Micro-architectures of the osseous spiral laminae and spiral limbus in the mouse cochlea: a scanning electron microscopic study on the morphological basis of the auditory mechanics.

Abstract

The auditory mechanics in the cochlea are closely related to the structural variations along the cochlear duct. In this study, the auditory teeth of the spiral limbus and the primary and secondary osseous spiral laminae in the mouse were examined along the entire course of the cochlear spiral by scanning electron microscopy (SEM) after removing the cochlear duct epithelium or the organic material with chemical maceration methods.
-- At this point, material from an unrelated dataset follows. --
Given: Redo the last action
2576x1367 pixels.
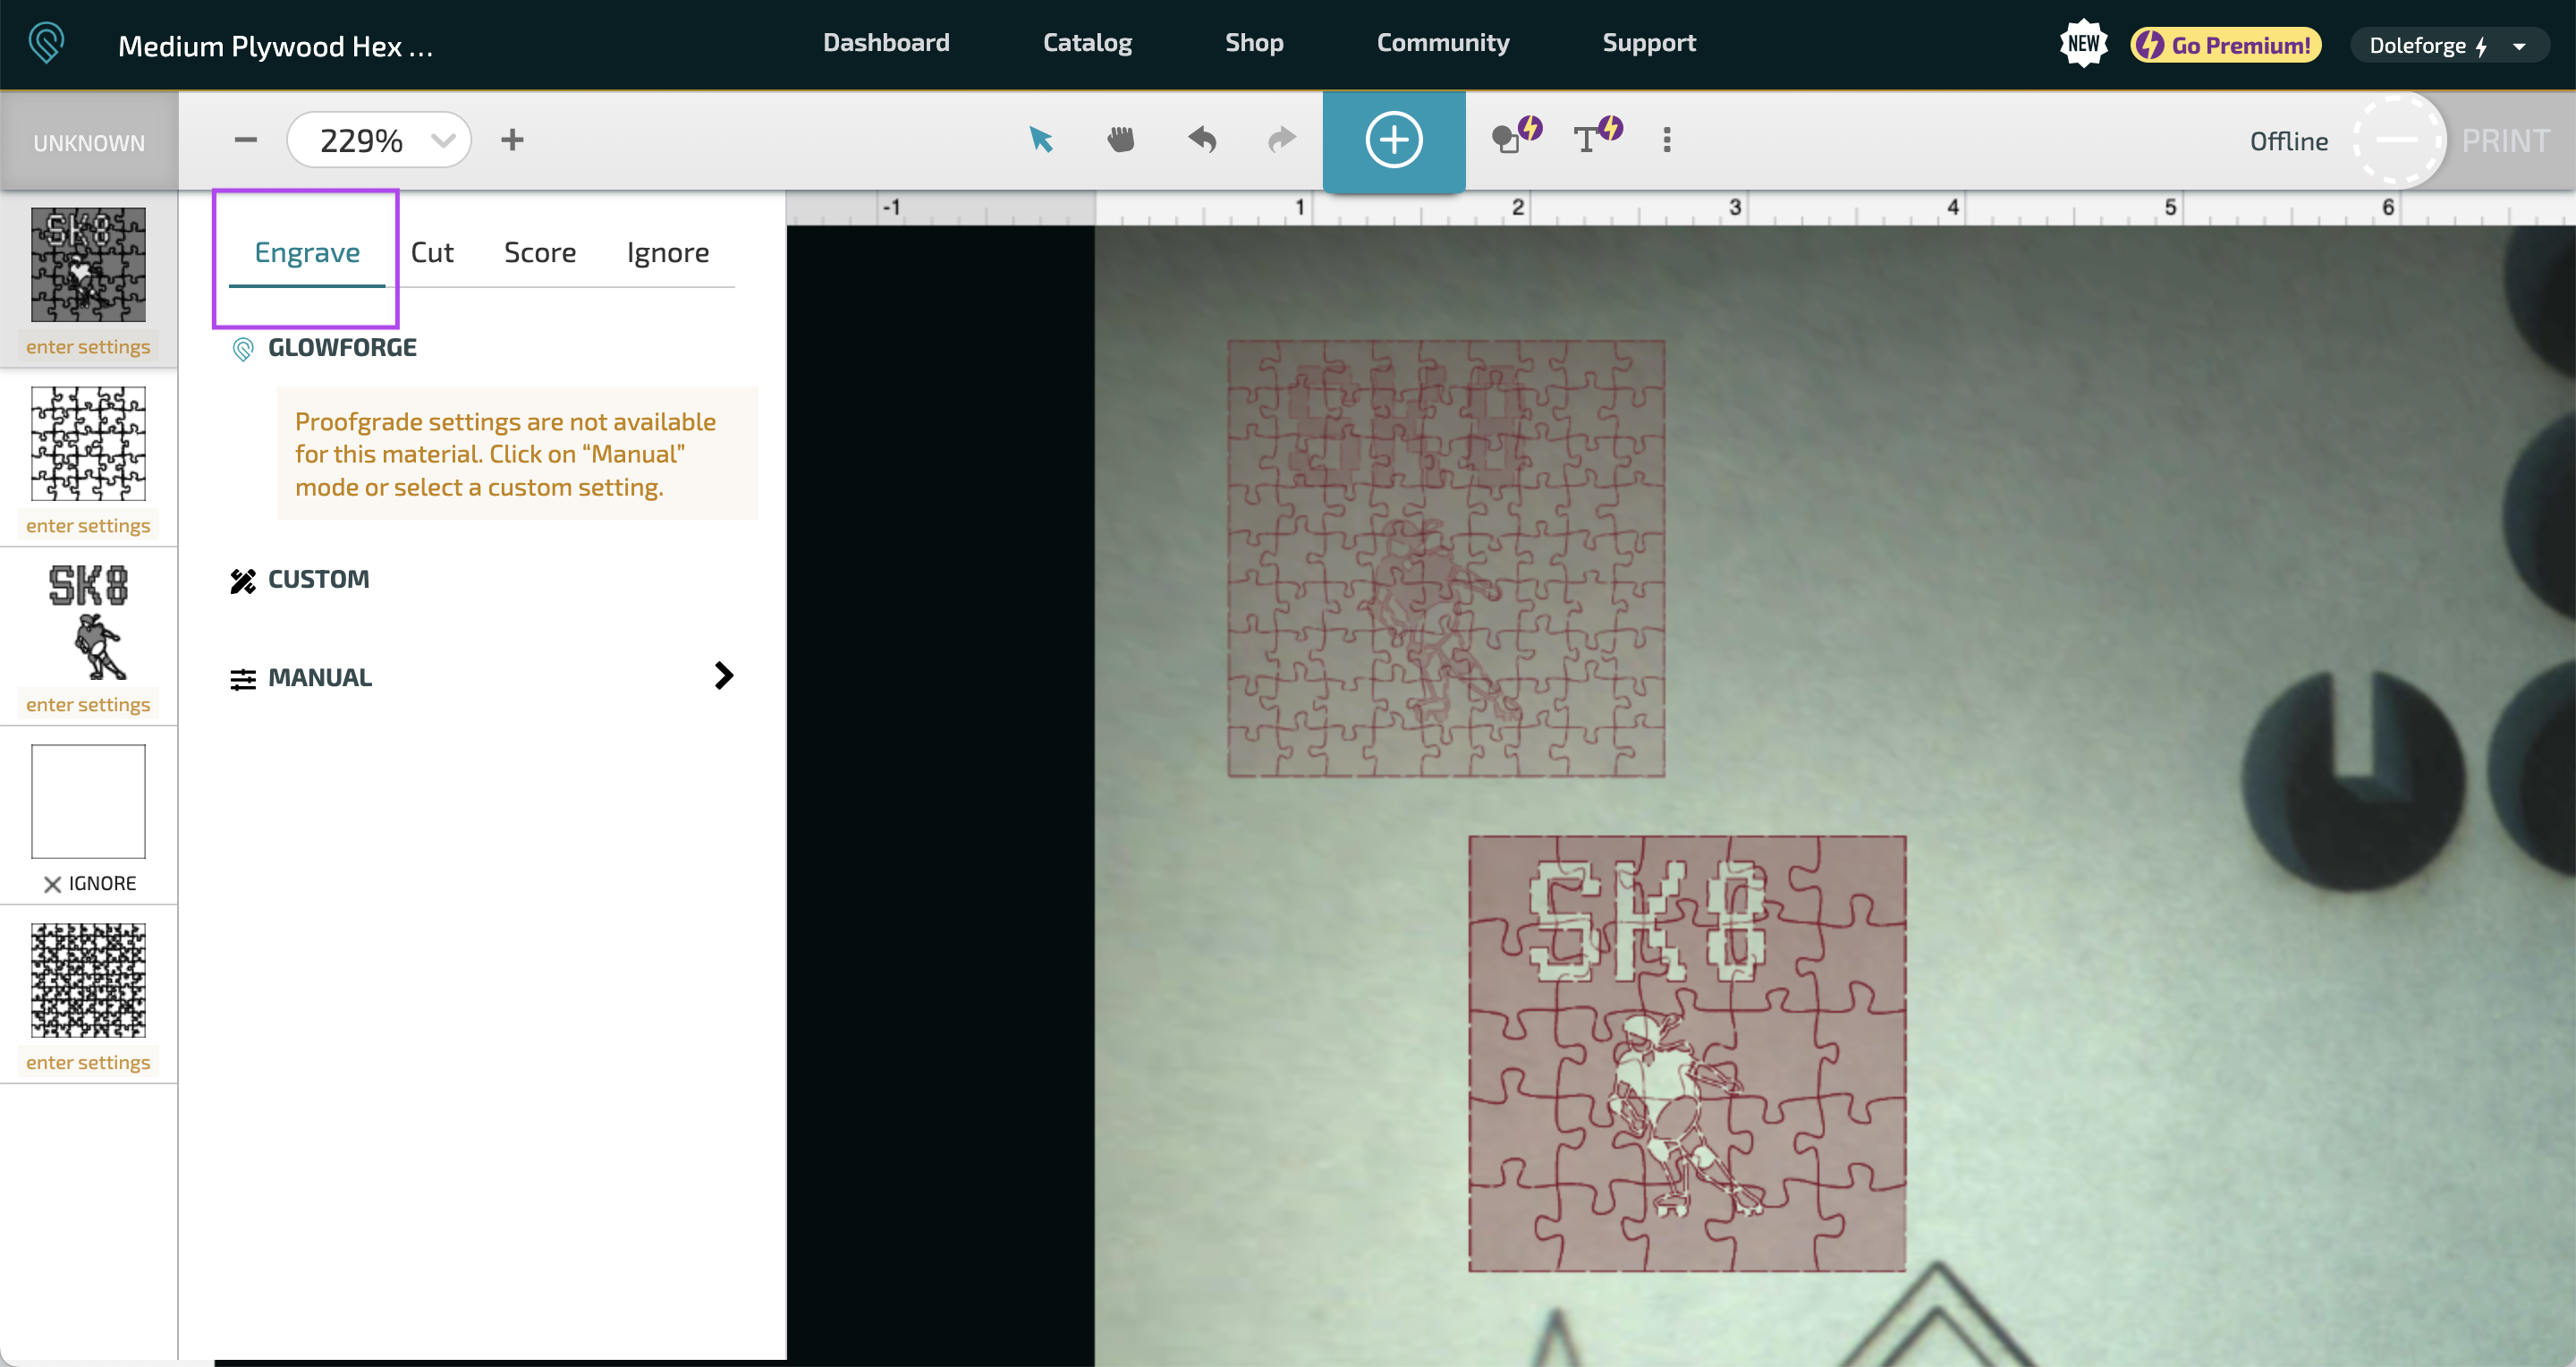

The cochlear canal consisted of a hook and a spiral of one and half turns and the three-dimensional images and surface structures of the connective tissue forming the spiral limbus including the auditory teeth and the osseous spiral laminae are well demonstrated; the widths of the primary and secondary laminae, the spiral fissure between the two laminae, the tympanic lip, and the vestibular lip with the auditory teeth were measured, and the population density of the auditory teeth were determined in the hook and every half turn. The findings suggest that, in the cochlea the width of the basilar membrane increases in the hook and is almost constant in the spiral portion, the amount of fibers in the basilar membrane linearly decreases from the base to the apex, the displacement mode of the pillar cells during basilar membrane vibrations differs between the apical region lacking the bony edge of the tympanic lip and the other regions with bony edge, the connective tissue fibers from the auditory teeth are inserted to the bone surface of the primary lamina to support the teeth, the teeth on the marginal side of the vestibular lip maintain the stability of the tectorial membrane which is vibrating together with the basilar membrane in response to high frequency sounds on the basal side of the cochlear duct and low frequencies on the apical side, and the interdental cells on the Reissner membrane side maintain the size of the tectorial membrane which shows a linear increase in size from the base to the apex of the cochlear duct.